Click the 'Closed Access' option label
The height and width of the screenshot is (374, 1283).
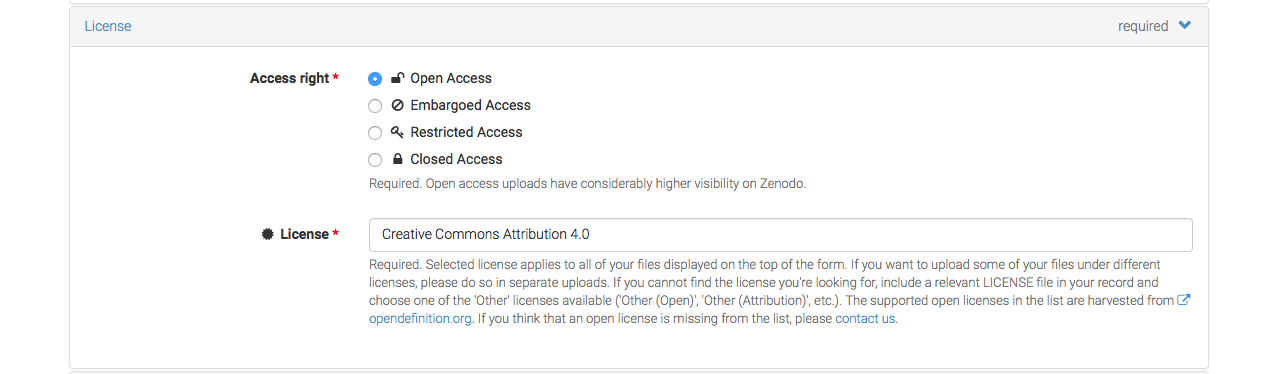[x=456, y=159]
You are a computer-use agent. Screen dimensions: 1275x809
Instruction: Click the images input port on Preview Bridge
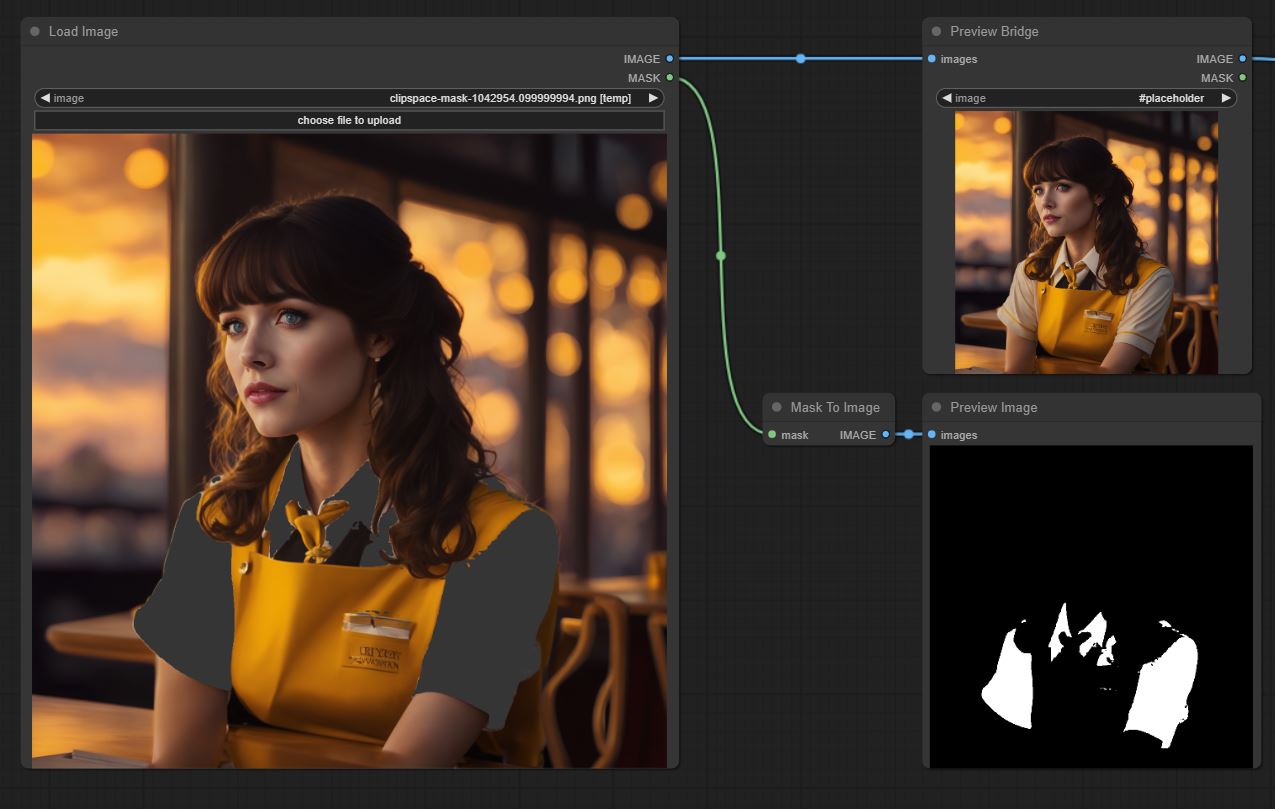click(932, 59)
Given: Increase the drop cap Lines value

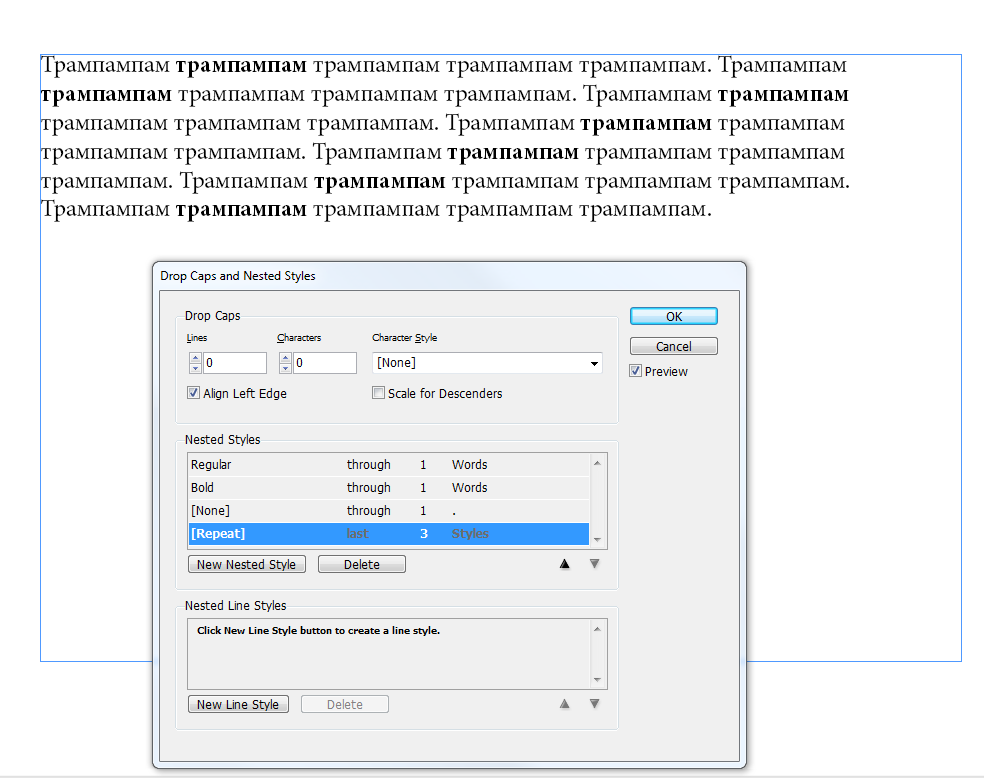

+++

Work instructions:
What you return should be the exact lines from the one containing "You are a computer-use" through the end of the listing above, both included, minus any pictures.

Written response:
You are a computer-use agent. Screen dimensions: 1275x809
Instruction: Click the images input port on Preview Bridge
click(932, 59)
Given: Increase the drop cap Lines value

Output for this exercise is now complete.